Solved – How to decide between a logistic regression or conditional logistic regression

clogitlogisticsurvey

I have a case-control study in which the cases are firms with health insurance and the controls are firms with no health insurance. I am studying the factors affecting enrolment in health insurance and was therefore using a logistic regression, which includes several covariates on firm characteristics that were measured in a survey. I have randomly sampled the firms from a database that includes two strata: insured and uninsured firms. I selected 65 from each group. However, within the group I also sampled from four strata that correspond to industry. I am therefore wondering if I need to use conditional logistic regression, as opposed to unconditional logistic regression. However, I was under the impression that conditional logistic regression was for matched case-control studies or panel studies. In other feedback I've received I've been told that because I sampled on the outcome, I need to use the conditional model. Could someone please help me figure out which m? Any references would also be much appreciated. Thank you.

Best Answer

I don't agree that you sampled on the outcome, since you sampled on company and enrollment is your outcome. You may want to deal with the company as a random effect and the other features as fixed effects. So I am suggesting yet a third alternative: generalized mixed models.

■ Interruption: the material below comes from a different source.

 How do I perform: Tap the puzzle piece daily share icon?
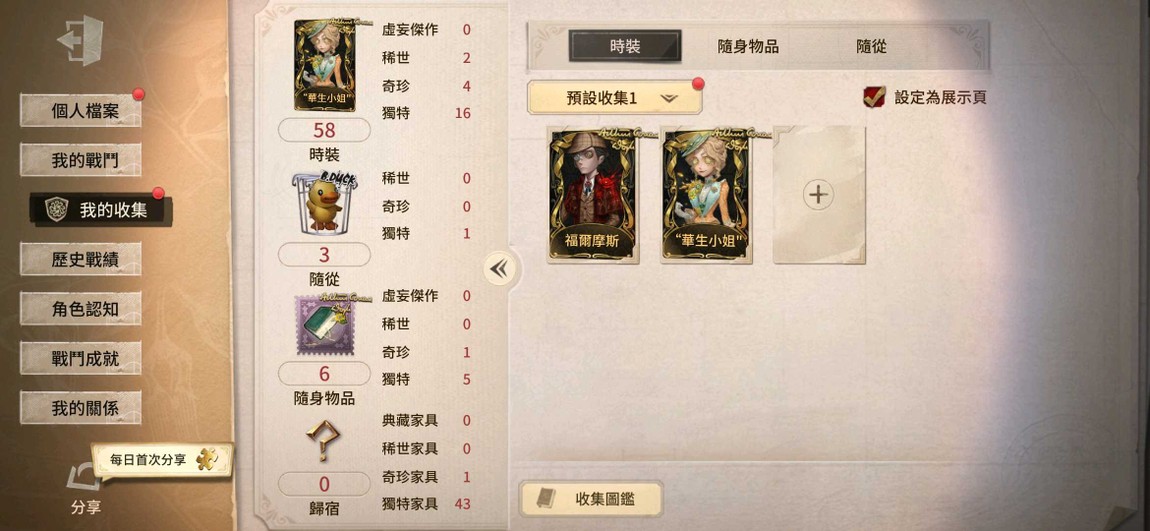click(x=207, y=459)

After clarification: If the outcome is company enrollment rather than employee enrollment, then it is an ordinary case-control study for which unconditional logistic regression should be the standard approach. Conditional logistic regression is not necessary unless there were further conditions on the sampling regarding other company features.

Further clarification: If you were using R, then the package to identify and install would be not surprisingly: "sampling" by Thomas Lumley. It provides for the appropriate incorporation of the two-way sampling strategy you have outlined in the design phase prior to estimation with the svyglm() function. Stata also has a set of survey functions and I imagine they can also be used with the general linear modeling functions it provides. SAS didn't have such facilities in the past so the SUDAAN program was needed as an added (expensive) purchase, but I have a vague memory that this may have changed with its latest releases. (I don't know about SPSS with regard to sampling support for GLM models.)